La Fifa torna così a collaborare per la realizzazione di un videogioco dopo la separazione con la casa di produzione Ea Sports quattro anni fa, nel 2022. Il nuovo Fifa sarà accessibile solo tramite abbonamento e non prevede l’utilizzo di joystick. Si potrà giocare direttamente dal proprio smartphone, sia in modalità singola che multiplayer.
Il ritorno
È a suo modo un ritorno storico, e possiamo dire quasi inaspettato, per la Fifa dopo quattro anni di assenza dal mercato videoludico.
Eppure, il rapporto di collaborazione tra Fifa e Netflix non è nuovo. La casa di produzione californiana sviluppa già da tempo con la Fifa la produzione di documentari sportivi. Una strategia comunicativa in ambito sportivo che il presidente Gianni Infantino sostiene fortemente. Anche per ripulire l’immagine della Federazione – il cosiddetto «reputational washing» – attraverso la produzione di una serie di documentari mirati a promuovere valori positivi legati all’organizzazione.
Ma c’è dell’altro: Netflix ha infatti acquistato anche i diritti esclusivi negli Stati Uniti della Coppa del mondo femminile per il 2027 e il 2031. Una svolta già in odore da tempo dopo la produzione di documentari sportivi molto noti come “Formula 1: Drive to Survive” o “Sunderland ‘Til I die”. Inoltre, la casa di produzione si era fatta notare anche per l’incursione nel mondo del tennis con la produzione del “The Netflix Slam” tra Alcaraz e Nadal.
Le dichiarazioni
Infantino – tramite un comunicato congiunto – ha esaltato le opportunità di sviluppo del calcio digitale. «Questa collaborazione – ha detto Infantino - rappresenta un traguardo fondamentale nell’impegno della Fifa verso l’innovazione nel mondo dei videogiochi di calcio. Il nostro obiettivo è raggiungere miliardi di tifosi di tutte le età in tutto il mondo e ridefinire il concetto stesso dei giochi di simulazione. Questo titolo segna l’inizio di una nuova era per il calcio digitale».

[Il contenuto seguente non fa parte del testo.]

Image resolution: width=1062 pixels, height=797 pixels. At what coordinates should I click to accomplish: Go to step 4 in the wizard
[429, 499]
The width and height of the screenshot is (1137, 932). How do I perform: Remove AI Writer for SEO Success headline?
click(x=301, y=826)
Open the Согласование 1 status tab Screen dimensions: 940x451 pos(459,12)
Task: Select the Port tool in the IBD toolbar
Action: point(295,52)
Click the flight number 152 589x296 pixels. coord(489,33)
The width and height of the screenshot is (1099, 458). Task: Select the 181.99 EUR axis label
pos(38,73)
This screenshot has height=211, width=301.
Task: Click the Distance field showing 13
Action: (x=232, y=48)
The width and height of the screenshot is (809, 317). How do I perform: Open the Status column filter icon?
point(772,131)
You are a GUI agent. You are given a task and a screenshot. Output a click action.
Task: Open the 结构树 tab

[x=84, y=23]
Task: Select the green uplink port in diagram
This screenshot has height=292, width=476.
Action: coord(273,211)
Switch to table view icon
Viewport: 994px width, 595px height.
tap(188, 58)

Il presidente di “Netflix games” Alain Tascan ha invece dichiarato che «la Coppa del mondo Fifa sarà l’evento culturale del 2026 e ora i tifosi potranno celebrare la loro passione portando il calcio direttamente nei salotti di casa. Vogliamo riportare il calcio alle sue radici con un’esperienza che tutti possano vivere premendo un solo pulsante».